The job is to find each line in the entries holding the string "agent" and copy that line.

[Stored items]

◆ ◆ ◆

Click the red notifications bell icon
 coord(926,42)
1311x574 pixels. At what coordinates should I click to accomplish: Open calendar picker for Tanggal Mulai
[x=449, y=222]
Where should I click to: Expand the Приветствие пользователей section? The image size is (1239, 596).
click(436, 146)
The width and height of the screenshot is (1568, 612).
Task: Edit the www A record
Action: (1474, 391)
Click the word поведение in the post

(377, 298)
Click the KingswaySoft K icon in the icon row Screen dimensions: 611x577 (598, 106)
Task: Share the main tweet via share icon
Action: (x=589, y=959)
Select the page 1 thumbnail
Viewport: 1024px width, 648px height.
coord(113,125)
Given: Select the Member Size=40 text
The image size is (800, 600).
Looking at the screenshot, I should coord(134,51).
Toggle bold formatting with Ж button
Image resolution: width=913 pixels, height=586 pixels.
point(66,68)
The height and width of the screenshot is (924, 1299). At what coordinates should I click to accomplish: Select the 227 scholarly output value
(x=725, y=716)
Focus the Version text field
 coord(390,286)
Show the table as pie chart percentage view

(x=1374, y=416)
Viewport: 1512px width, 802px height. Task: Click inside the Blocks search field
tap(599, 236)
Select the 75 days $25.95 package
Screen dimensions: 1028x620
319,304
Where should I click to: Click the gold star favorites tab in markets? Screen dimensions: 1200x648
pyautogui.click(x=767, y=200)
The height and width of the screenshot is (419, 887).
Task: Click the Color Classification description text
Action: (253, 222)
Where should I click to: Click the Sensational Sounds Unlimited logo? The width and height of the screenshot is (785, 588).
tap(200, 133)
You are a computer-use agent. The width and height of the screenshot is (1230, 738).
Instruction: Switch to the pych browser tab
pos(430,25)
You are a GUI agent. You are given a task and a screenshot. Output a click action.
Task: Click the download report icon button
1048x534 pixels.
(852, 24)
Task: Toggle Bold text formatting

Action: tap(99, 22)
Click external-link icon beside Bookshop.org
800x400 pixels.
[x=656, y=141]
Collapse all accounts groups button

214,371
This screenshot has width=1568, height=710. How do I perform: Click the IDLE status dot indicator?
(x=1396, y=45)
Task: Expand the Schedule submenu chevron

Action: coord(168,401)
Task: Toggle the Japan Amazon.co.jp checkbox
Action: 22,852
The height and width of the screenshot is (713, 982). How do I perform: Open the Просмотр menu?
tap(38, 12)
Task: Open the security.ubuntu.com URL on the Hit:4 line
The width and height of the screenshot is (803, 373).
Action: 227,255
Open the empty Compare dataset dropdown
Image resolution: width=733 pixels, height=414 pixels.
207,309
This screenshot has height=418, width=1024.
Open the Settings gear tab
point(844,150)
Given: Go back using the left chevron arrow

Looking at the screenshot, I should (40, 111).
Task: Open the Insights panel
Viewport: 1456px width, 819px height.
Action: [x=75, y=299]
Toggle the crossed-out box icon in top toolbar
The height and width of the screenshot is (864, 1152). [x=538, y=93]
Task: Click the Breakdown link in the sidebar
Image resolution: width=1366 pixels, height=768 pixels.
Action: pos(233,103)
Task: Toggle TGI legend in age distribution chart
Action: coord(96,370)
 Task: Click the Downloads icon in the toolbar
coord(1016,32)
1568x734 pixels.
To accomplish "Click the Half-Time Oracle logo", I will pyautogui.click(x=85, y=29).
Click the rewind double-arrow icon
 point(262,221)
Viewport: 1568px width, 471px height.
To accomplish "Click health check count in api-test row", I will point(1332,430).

◆ ◆ ◆

Task response:
You are a computer-use agent. The width and height of the screenshot is (1230, 738).
You are a GUI agent. You are given a task and a screenshot. Output a click action.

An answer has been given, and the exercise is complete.